If the turning points are $(a, b)$ and $(c, d)$ then $f'(x) =k(x-a)(x-c) =k(x^2-(a+c)x+ac) $.

Then $f(x) =k(\dfrac{x^3}{3}-\dfrac{(a+c)x^2}{2}+acx)+h $.

$f(a) =k(\dfrac{a^3}{3}-\dfrac{(a+c)a^2}{2}+a^2c)+h =b $ and $f(c) =k(\dfrac{c^3}{3}-\dfrac{(a+c)c^2}{2}+ac^2)+h =d $.

Subtracting,

$\begin{array}\\ b-d &=k(\dfrac{a^3-c^3}{3}-\dfrac{(a+c)(a^2-c^2)}{2}+ac(a-c))\\ &=k(a-c)(\dfrac{a^2+ac+c^2}{3}-\dfrac{(a+c)(a+c)}{2}+ac)\\ &=k(a-c)(\dfrac{a^2+ac+c^2}{3}-\dfrac{(a+c)(a+c)}{2}+ac)\\ &=k(a-c)(\dfrac{a^2+ac+c^2}{3}-\dfrac{a^2+2ac+c^2}{2}+ac)\\ &=k(a-c)(\dfrac{2(a^2+ac+c^2)-3(a^2+2ac+c^2)+6ac}{6})\\ &=k(a-c)(\dfrac{-a^2-c^2+2ac}{6})\\ &=-k(a-c)(\dfrac{(a-c)^2}{6})\\ &=-k\dfrac{(a-c)^3}{6}\\ &=k\dfrac{(c-a)^3}{6}\\ \end{array} $

so $k =-\dfrac{6(b-d)}{(a-c)^3} $.

To maintain symmetry, I'll add the two equations.
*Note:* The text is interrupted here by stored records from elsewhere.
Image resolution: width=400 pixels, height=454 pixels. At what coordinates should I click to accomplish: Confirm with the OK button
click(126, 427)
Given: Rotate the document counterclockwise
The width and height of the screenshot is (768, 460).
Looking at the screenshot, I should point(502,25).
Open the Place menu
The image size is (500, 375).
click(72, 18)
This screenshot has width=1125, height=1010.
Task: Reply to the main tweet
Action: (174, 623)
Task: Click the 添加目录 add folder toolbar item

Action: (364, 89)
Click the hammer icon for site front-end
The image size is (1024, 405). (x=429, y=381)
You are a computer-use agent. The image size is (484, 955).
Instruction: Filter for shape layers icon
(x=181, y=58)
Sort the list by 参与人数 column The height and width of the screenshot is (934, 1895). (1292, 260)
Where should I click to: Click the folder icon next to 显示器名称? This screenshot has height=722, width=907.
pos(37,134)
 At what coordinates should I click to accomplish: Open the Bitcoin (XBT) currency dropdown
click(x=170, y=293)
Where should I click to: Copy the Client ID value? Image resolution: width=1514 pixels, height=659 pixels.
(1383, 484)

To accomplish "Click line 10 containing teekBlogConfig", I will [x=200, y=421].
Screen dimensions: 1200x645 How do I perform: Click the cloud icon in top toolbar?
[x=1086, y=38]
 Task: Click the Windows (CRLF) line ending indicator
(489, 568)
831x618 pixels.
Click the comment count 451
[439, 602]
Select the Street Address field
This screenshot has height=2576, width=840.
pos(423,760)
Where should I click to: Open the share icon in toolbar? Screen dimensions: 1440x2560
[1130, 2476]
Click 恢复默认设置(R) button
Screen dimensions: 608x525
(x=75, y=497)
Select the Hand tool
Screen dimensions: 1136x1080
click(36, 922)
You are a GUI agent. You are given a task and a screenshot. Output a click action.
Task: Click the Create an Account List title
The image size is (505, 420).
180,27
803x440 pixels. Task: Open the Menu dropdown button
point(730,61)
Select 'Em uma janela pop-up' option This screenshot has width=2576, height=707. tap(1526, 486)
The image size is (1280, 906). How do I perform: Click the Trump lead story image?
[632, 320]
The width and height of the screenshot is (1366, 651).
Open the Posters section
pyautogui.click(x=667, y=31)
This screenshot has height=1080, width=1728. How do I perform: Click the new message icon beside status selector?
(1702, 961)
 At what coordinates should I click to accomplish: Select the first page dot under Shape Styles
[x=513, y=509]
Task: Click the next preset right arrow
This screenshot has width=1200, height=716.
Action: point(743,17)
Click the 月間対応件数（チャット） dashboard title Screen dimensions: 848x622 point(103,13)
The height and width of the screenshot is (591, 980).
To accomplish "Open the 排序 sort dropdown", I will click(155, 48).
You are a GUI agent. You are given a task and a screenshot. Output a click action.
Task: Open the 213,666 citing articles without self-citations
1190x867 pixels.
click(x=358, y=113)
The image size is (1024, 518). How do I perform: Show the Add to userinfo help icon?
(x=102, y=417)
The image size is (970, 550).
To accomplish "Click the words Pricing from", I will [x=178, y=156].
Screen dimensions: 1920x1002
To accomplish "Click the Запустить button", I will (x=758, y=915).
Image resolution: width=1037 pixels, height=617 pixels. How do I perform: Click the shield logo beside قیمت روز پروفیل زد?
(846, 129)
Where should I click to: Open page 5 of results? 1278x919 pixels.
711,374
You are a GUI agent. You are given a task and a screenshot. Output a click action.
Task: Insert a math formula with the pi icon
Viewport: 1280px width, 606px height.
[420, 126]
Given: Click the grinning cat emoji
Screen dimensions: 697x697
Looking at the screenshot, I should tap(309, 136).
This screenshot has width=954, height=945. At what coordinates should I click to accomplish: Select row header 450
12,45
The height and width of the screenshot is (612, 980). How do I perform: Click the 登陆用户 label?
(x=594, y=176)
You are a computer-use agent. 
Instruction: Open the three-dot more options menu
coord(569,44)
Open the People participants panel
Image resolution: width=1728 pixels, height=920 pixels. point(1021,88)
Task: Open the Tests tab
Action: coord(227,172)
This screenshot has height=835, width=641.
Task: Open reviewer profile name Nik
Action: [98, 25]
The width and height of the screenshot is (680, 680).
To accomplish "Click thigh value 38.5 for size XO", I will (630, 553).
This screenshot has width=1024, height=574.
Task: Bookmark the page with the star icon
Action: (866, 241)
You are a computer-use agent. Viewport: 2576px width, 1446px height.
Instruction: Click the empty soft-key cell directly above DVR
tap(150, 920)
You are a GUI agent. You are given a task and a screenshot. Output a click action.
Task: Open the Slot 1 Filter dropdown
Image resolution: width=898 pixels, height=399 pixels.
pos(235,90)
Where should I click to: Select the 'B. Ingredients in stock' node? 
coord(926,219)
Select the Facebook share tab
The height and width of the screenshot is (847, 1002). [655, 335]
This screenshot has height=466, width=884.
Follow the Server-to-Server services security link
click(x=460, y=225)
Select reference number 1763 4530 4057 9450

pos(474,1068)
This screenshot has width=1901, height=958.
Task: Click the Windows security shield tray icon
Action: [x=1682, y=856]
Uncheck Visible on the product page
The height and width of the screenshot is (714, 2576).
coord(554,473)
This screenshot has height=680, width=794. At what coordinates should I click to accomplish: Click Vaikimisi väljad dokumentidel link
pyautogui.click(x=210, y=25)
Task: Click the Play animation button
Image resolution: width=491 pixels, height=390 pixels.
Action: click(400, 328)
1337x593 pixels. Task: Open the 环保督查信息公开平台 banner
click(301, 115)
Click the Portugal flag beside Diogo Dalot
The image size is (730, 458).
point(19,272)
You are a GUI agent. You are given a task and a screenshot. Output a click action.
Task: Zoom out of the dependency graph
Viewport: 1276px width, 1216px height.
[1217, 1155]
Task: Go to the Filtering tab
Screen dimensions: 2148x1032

$\begin{array}\\ b+d &=k(\dfrac{a^3+c^3}{3}-\dfrac{(a+c)(a^2+c^2)}{2}+ac(a+c))+2h\\ &=k\dfrac{2(a^3+c^3)-3(a+c)(a^2+c^2)+6ac(a+c)}{6}+2h\\ &=k\dfrac{2(a^3+c^3)-3(a^3+ac^2+a^2c+c^3)+6a^2c+6ac^2}{6}+2h\\ &=k\dfrac{-a^3-c^3+3a^2c+3ac^2}{6}+2h\\ &=k\dfrac{-(a^3+c^3)+3ac(a+c)}{6}+2h\\ &=k\dfrac{-(a+c)(a^2-ac+c^2)+3ac(a+c)}{6}+2h\\ &=k\dfrac{-(a+c)(a^2+c^2-4ac)}{6}+2h\\ &=-\dfrac{6(b-d)}{(a-c)^3}\dfrac{-(a+c)(a^2+c^2-4ac)}{6}+2h\\ &=\dfrac{(b-d)(a+c)(a^2+c^2-4ac)}{(a-c)^3}+2h\\ \end{array} $

so $2h =(b+d)-\dfrac{(b-d)(a+c)(a^2+c^2-4ac)}{(a-c)^3} $ and $k =-\dfrac{6(b-d)}{(a-c)^3} $.

Answer 3

If given points $(x1,y1)$ and $(x2,y2)$,

we can use the fact that the roots of the derivative are $x1$ and $y1$(simplifying everything else for now)

$f'(x)=(x-x1)(x-x2)$

and multiply out:

$f'(x)=x^2-(x2+x1)x+x2x1$

take the integral

$f(x)=∫f'(x)=x^3/3-(x2+x1)x^2/2+x2x1x+k$

simplify to a case where $x1$ and $y1 = 0$

$f(x)=x^3/3-x2x^2/2$

multiply function by a correction factor

$a=y2/f(x2)$

$g(x)=a*f(x)$

to add other values for $x1$ and $y1$, $x2$ to $x2-x1$, $y2$ to $y2-y1$

$h(x)=x^3/3-(x2-x1)x^2/2$

$b=(y2-y1)/h(x2-x1)$

change $x$ to $x-x1$, add $y1$ value to fit the curve:

$i(x)=b*h(x)+y1$

simplify

find $b$

$h(x2-x1)=(x2-x1)^3/3-(x2-x1)(x2-x1)^2/2$

$h(x2-x1)=(x2-x1)^3/3-(x2-x1)^3/2$

$h(x2-x1)=2(x2-x1)^3/6-3(x2-x1)^3/6$

$h(x2-x1)=-(x2-x1)^3/6$

$b=(y2-y1)/(-(x2-x1)^3/6)$

$b=-6(y2-y1)/(x2-x1)^3$

multiply $h(x-x1)$ by $b$

$i(x)=(-6(y2-y1)/(x2-x1)^3)((x-x1)^3/3)-(-6(y2-y1)/(x2-x1)^3)((x2-x1)x^2/2)$

Simplify

$i(x)=-2(y2-y1)(x-x1)^3/(x2-x1)^3+3(y2-y1)(x-x1)^2/(x2-x1)^2$

Add $y1$

$i(x)=-2(y2-y1)(x-x1)^3/(x2-x1)^3+3(y2-y1)(x-x1)^2/(x2-x1)^2+y1$

it isn't possible to do this with a quartic as there are 5 coefficients to solve for(in standard form) and getting equations with $(x1,y1)$, $(x2,y2)$, $(x3,y3)$ with each point satisfying the equation and each x-value being a root of the derivative, there are 6 distinct equations in a,b,c,d,and e, meaning there is not solution unless there is a special case.